O que também ajuda a tornar o seu trabalho particularmente interessante e único é uma despreocupação com purismos desnecessários. Identificar as qualidades latentes dos materiais e suportes com que se trabalha, desafiando-se a expandir as características inerentes ao seu trabalho através dos mesmos, tem sido receita para os seus filmes: “Gosto de articular o digital com o analógico. Uso muito o digital, faço muita coisa em 4K. Não me interessa aquela ideia nostálgica da película ou do antigo. Isso não me interessa. Eu uso a película pela sua plasticidade e propriedades. E no Guanche isso é fixe, porque consigo no mesmo concerto ir de uma imagem muito limpa em que te focas numa imagem muito bem construída de forma cinematográfica e passar para uma totalmente caótica em que quase não vês imagem. O que tenho feito em alguns projectos como o Janela do Inferno é filmar em digital e passar para película. Destruir o analógico e voltar a passar para digital. Ando sempre entre uma coisa e outra. Acho que é isso que dá força ao meu trabalho, porque no cinema tu tens os puristas da película que fazem as cópias e não percebem nada de digital. Depois há a malta do digital que não percebe nada de película. Eu estou confortável nos dois campos e acho que o meu trabalho explora isso e valoriza-se por causa disso. Não tenho aquela coisa nostálgica, mas antes um interesse em intervir na película, seja pós-revelação ou na revelação com químicos, onde mudo os tempos, o PH da água… ou aplico efeitos de solarização como o Man Ray fazia.”

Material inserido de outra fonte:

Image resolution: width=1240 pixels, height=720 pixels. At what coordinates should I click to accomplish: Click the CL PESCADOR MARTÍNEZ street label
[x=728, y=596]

Para além dos espetáculos onde alia as suas imagens à música de outros, essa relação com a música e os seus atributos é também importante nos seus filmes: “Sim, a música acaba por ser uma paixão mais forte do que o cinema para mim, mas não tenho talento nenhum. Mas é aquela coisa de fazer música com imagens. É um conceito a que eu não gosto de me associar tanto, mas é um bocado visual music.”

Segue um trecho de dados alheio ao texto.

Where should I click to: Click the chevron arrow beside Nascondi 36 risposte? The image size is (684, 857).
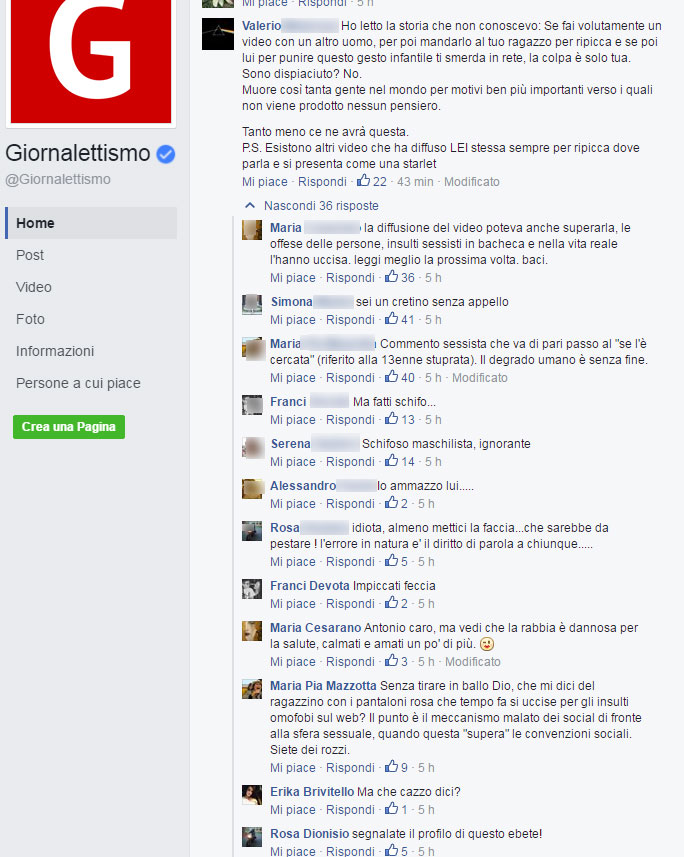pos(250,206)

A experiência em sala é a imersão nas qualidades materiais e plásticas das imagens criadas pelo realizador e da música a que se associam, numa fruição visual e sonora que não deixa de apelar a descobertas estruturais e narrativas por parte do espectador. Essa relação com a música é transposta também para a própria criação de vídeos musicais que, mais uma vez, se articulam com outros suportes: “Fiz um videoclipe para o Vessel que se chama Passion, que tinha tanto bom material de 16mm, de stills e tudo mais, mas o Vessel não queria lançar o disco em vinil, por motivos ecológicos. Então decidimos fazer uma fanzine, limitada a 50 unidades, com base nas imagens a 16mm que não foram usadas no videoclipe, para quem comprar o digital ter a fanzine. Depois o dinheiro era doado a uma instituição de mind charity, porque a música tem também que ver com isso. Portanto, a ideia era construir um livro que fosse uma espécie de filme. Esta dinâmica é uma coisa que me interessa muito. Obviamente que o meu trabalho é mais ao vivo e sobre esta ideia de construir coisas que não se repetem.”
Para além de March of Time, Pedro Maia apresenta ainda o videoclipe “Scotch Rolex and Shackleton – Deliver The Soul, na competição de vídeos musicais do 31º Curtas Vila do Conde.